THE TASK:
Of the entries below, return exactly those lines that fall between the one containing "You are a computer-use agent. Image resolution: width=1281" and the one containing "Click the red delete", the two end lines included.
:: EXCERPTED RECORDS ::
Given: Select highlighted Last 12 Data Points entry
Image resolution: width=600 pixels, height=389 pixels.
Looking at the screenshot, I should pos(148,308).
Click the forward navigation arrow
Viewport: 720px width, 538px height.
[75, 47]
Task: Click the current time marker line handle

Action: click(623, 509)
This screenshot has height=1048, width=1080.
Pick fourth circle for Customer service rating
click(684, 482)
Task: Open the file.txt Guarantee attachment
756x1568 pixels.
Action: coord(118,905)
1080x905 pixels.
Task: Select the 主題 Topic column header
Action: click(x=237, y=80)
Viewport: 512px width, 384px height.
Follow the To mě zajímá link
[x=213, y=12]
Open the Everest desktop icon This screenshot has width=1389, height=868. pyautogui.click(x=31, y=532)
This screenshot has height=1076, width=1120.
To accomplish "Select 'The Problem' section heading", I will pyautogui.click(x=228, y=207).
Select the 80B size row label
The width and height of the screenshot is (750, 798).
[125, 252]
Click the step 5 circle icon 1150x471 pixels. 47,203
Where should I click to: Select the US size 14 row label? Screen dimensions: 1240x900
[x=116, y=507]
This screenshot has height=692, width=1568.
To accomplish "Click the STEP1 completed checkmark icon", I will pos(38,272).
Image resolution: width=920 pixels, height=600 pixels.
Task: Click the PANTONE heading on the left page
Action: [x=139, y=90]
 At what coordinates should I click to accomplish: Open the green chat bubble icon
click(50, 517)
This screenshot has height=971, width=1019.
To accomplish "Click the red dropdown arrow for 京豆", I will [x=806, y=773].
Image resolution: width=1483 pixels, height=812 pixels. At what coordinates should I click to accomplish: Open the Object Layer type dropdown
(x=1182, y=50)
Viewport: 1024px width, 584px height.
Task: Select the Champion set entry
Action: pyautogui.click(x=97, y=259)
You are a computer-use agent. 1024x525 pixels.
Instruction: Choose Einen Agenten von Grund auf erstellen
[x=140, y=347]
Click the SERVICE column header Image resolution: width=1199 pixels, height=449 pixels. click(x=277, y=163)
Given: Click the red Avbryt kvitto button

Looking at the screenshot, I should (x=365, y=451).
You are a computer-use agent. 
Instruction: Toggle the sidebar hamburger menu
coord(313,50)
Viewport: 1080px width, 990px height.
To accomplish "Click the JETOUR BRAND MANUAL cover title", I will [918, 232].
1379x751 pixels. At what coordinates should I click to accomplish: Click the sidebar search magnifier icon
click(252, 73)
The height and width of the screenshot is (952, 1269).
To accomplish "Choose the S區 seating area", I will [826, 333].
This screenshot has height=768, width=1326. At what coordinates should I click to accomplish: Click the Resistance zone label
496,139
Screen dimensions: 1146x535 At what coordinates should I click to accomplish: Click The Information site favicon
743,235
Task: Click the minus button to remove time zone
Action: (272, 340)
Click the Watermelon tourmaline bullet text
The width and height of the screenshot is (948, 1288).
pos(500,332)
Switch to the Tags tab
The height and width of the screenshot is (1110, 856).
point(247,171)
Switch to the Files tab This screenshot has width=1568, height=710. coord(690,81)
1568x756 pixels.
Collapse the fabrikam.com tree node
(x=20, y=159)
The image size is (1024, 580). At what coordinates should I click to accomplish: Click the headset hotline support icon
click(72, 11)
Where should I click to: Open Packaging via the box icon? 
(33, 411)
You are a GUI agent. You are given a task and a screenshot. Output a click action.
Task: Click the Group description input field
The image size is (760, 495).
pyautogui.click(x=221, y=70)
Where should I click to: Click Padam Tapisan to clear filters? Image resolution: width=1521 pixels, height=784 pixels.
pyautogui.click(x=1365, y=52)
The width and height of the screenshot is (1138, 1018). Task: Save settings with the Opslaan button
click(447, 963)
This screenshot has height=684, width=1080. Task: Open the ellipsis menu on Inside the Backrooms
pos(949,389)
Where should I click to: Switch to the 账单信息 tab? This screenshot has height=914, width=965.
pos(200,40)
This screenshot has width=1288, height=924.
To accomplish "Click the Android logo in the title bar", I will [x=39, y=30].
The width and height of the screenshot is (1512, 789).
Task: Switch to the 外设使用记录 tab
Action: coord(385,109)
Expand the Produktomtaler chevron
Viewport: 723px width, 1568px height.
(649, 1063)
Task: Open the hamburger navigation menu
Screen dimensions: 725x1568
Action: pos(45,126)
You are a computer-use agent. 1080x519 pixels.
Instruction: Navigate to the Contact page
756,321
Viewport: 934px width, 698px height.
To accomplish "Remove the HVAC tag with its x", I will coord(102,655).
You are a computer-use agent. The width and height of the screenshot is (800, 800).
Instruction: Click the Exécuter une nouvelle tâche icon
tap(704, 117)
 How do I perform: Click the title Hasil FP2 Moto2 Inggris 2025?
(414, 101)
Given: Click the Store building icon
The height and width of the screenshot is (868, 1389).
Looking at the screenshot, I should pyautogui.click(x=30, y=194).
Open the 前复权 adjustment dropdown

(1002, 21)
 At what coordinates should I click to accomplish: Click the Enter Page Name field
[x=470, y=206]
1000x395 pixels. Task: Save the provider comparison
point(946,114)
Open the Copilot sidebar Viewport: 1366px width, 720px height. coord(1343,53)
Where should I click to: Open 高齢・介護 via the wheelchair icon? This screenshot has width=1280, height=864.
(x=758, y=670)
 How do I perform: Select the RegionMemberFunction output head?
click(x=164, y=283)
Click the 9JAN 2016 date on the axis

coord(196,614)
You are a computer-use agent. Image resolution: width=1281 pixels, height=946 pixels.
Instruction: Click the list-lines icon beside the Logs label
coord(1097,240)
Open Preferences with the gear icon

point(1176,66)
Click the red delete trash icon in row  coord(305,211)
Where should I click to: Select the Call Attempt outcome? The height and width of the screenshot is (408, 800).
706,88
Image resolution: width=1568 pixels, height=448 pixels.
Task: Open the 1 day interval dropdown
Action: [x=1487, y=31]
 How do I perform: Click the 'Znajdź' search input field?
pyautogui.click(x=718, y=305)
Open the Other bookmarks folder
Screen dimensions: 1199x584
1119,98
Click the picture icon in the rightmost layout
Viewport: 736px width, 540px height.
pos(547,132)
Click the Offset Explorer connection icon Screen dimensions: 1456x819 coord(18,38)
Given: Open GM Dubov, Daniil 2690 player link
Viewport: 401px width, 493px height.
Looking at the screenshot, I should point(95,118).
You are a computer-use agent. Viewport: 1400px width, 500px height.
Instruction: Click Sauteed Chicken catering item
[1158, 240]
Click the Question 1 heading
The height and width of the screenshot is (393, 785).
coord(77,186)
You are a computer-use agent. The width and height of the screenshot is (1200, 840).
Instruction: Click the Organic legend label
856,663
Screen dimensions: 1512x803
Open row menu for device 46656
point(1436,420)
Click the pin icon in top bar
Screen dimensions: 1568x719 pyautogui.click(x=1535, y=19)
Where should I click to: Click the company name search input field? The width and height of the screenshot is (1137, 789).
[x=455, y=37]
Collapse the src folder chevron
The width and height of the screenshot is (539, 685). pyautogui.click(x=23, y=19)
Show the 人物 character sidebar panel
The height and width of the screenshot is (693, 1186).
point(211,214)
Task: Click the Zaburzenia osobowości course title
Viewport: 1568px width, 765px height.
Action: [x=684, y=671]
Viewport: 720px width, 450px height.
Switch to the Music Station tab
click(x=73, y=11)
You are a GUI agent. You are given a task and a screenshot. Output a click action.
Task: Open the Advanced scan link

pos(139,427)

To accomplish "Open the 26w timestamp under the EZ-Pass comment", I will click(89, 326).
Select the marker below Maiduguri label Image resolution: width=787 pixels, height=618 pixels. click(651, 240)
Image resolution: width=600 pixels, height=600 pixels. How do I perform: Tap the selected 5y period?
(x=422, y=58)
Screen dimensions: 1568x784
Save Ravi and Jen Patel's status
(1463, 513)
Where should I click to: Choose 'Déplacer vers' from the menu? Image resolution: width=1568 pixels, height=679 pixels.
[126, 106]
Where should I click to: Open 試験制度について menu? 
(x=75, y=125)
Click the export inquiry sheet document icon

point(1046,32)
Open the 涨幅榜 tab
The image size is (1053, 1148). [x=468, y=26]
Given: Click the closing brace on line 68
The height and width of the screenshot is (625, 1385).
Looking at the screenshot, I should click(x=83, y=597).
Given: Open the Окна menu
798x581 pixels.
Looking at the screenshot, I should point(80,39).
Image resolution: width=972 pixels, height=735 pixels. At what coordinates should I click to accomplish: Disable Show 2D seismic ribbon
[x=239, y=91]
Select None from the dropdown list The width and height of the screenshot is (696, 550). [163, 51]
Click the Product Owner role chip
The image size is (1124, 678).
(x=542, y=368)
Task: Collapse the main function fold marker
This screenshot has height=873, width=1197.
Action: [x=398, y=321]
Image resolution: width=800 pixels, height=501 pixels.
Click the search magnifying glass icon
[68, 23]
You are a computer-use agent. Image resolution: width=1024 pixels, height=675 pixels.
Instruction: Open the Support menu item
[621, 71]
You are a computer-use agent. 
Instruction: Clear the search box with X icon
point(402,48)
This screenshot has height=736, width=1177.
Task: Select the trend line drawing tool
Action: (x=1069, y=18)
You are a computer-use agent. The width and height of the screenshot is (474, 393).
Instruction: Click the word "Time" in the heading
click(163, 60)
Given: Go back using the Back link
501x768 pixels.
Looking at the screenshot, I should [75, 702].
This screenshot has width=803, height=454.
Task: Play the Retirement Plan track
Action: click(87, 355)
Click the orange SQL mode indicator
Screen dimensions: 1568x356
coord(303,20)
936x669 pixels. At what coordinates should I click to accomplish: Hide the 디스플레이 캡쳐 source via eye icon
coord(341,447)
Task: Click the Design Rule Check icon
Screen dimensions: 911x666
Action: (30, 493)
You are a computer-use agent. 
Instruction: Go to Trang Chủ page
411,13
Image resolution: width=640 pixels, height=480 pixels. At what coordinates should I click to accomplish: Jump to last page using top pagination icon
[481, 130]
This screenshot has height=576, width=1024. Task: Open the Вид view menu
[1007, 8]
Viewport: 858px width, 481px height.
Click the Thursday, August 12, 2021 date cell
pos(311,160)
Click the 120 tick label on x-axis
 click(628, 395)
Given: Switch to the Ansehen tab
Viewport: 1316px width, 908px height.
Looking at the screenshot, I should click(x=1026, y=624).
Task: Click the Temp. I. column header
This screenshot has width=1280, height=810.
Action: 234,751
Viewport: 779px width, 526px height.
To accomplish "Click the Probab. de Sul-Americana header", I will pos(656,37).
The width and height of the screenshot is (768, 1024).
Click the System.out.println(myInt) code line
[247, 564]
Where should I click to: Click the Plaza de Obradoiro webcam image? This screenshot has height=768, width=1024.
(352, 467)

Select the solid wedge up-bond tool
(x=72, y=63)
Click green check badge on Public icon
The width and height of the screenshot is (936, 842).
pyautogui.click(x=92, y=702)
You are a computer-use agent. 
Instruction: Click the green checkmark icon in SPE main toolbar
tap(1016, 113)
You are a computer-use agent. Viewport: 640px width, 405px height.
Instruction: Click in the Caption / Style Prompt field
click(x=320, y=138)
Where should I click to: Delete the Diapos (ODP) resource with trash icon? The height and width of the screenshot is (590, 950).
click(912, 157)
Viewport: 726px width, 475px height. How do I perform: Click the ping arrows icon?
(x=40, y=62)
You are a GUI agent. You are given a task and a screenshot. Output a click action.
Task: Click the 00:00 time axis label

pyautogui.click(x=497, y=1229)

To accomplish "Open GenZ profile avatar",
:::
WRITTEN SOLUTION:
You are a computer-use agent. Image resolution: width=1281 pixels, height=946 pixels.
Instruction: Click the list-lines icon beside the Logs label
coord(1097,240)
Open Preferences with the gear icon

point(1176,66)
Click the red delete trash icon in row  coord(305,211)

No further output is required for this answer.